Back in 2008, the This Week panel, which included Cokie Roberts, went off on John McCain for suggesting, as part of his September flail, that he’d fire SEC Chairman Christopher Cox if he were President, notwithstanding the lack of Presidential authority to do so. (It was more George Will than Cokie, at the end of this video and the beginning of this one.) The point – and I do have one – is that John McCain is the Mayor of Washington. He has cots in the green rooms of all the Sunday talk shows, and whatever fevered gibberish emanates from his lips is treated as serious, because John McCain is a serious man, not an embittered hack who grows more partisan by the week.
So when Cokie Roberts says, in effect, that McCain and Lindsay Graham are full of it on Benghazi, you know they’re tilting at windmills.
Here’s what Roberts actually said, and you have to speak Cokie to get it, but here goes:
It seems to me, Linda, that it’s about Republicans trying to regain supremacy on national security. The fact that it’s John McCain and Lindsay Graham leading the charge on this is instructive. They both believe that their party has gone off the deep end on a lot of issues, especially immigration, but they want to keep the traditional Republican advantage on defense and national security. And for the moment, the Republicans have lost the advantage on that as well.

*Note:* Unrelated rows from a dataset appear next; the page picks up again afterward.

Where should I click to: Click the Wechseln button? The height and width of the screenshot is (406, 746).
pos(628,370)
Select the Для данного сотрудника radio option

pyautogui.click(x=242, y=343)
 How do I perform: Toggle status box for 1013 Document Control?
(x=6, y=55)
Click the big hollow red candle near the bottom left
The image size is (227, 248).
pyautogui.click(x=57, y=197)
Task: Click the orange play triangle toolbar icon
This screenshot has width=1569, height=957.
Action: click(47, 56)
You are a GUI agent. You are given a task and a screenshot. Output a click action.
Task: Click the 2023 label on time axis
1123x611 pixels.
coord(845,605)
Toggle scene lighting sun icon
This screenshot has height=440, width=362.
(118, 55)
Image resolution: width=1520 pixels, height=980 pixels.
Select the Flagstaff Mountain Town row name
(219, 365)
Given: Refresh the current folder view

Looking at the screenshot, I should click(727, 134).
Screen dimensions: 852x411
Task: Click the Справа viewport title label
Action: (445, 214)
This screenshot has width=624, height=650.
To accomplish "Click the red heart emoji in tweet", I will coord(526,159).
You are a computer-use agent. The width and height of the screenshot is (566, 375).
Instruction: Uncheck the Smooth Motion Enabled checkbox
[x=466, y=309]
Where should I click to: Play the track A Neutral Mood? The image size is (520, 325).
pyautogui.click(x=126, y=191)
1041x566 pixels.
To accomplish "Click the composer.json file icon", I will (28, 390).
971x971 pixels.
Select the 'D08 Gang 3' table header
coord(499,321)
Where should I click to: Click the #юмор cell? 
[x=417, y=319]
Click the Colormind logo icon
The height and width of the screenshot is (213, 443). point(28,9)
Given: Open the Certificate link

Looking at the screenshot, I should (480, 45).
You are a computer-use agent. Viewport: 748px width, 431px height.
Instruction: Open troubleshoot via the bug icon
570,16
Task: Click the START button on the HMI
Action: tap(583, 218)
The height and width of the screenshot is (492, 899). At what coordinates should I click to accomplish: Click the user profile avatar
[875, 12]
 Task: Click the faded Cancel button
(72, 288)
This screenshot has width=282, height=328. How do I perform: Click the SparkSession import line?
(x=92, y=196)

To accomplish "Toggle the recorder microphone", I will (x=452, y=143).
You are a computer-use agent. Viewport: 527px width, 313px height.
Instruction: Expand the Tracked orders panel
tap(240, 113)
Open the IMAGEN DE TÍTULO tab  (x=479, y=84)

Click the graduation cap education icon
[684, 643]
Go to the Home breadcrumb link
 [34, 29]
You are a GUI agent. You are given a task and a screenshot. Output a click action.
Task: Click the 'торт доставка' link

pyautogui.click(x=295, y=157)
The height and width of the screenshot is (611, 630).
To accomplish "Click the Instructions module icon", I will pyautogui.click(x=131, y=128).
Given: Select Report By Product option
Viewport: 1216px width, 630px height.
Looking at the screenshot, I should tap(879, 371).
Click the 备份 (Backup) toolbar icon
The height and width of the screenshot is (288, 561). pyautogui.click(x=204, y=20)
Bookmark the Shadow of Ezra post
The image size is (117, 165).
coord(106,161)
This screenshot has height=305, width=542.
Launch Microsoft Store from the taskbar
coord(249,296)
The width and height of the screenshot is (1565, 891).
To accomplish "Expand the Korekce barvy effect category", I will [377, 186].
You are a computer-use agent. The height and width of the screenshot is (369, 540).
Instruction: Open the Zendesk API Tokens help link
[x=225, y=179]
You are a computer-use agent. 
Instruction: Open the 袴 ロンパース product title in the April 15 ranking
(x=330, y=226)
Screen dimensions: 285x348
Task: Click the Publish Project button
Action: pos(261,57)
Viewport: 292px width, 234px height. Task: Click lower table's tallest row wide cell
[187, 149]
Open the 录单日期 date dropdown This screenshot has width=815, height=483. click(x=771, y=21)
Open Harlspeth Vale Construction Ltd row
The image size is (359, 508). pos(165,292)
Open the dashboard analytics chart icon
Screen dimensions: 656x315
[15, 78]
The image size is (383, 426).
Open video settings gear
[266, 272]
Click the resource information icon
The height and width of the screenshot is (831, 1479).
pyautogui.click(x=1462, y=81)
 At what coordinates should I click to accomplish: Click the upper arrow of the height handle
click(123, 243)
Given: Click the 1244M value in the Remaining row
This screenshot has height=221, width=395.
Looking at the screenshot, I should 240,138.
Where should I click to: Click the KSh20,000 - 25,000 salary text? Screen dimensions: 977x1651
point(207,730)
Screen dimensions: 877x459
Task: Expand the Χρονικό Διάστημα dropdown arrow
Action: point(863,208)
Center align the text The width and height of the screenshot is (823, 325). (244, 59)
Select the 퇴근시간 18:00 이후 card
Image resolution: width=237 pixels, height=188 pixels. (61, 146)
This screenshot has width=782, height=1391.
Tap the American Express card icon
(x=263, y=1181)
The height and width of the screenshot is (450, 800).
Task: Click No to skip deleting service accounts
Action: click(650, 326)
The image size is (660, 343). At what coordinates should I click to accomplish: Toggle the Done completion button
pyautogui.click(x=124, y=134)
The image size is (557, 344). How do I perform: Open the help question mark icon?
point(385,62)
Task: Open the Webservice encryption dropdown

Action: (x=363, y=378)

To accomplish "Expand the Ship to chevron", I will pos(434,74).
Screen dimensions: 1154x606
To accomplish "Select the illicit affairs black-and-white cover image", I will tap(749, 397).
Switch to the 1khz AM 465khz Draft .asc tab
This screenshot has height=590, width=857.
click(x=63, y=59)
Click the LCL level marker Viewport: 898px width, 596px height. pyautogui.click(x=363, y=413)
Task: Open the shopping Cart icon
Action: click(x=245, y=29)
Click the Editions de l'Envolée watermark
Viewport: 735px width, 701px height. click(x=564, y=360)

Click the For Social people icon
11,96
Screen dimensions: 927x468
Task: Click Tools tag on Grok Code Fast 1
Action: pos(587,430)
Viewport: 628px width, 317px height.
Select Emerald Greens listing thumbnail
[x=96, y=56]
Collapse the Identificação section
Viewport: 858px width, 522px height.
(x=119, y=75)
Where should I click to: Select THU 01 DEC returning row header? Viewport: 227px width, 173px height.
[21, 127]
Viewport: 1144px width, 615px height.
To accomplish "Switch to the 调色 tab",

And so those Senators probably think it’s the easiest place to start rebuilding, and the Benghazi attack seems the perfect place to lay down a marker.
Translation: they’re desperate, and they’re throwing raw pasta against the wall.
The whole damn thing is a sorry tantrum thrown by bitter, shameful people, but it is also a very good measure of the way things work inside the bubble along the Potomac within which our politicians and our courtier national press do their daily business. Already, just because McCain has gone post-menopausal and Graham wants to look tough, Susan Rice, an accomplished woman who is far more credentialed to be Secretary Of State than the last woman named Rice who held hat job, is finding herself beset by pipsqueaks. It’s bad enough that John McCain, the man who gave unto the Republic the gift of Sarah Palin, has called her “not too bright.” Dana Milbank wrote a gossipy POS the other day in which Rice was deemed unqualified because she once may have flipped off the late Richard Holbrooke at a meeting….
But you can’t truly get a grasp on how existentially absurd this crusade against Susan Rice is unless you understand the most basic charge against her, the one from which stems the “scandal” that John McCain said this week was on a level with Watergate. Susan Rice, it seems, and the testimony of The Man Called Petraeus — Thanks, Digby — appears to back her up, was the vehicle by which tentative, and partly incorrect, information was promulgated on … The Sunday Shows….
One of the reasons we have such fun with our weekly survey of what the gobshites are saying is that the vast torrents of unabashed, banal swill produced on those shows are treated as mystic revelation by so many important people with so many important jobs. People in Washington actually take these shows seriously, and they like to pretend that the country does, too, even though, on Sunday morning, most of the country is watching ESPN for the latest injury reports and wondering whether they should take Green Bay and lay the 12.
In the course of Watergate, members of the Executive Branch lied to the FBI, lied to federal prosecutors, and lied to various congressional committees for the purpose of covering up crimes in which they were intimately involved. Susan Rice may have said something later found to be inaccurate to David Gregory. John McCain finds the latter just as serious as the former. I think the man needs a cookie. And some thorazine. I think the country needs a new power elite. Stat.
Just make it stop, somehow. That’s all I ask. And if Green Bay’s giving 12, take the dog.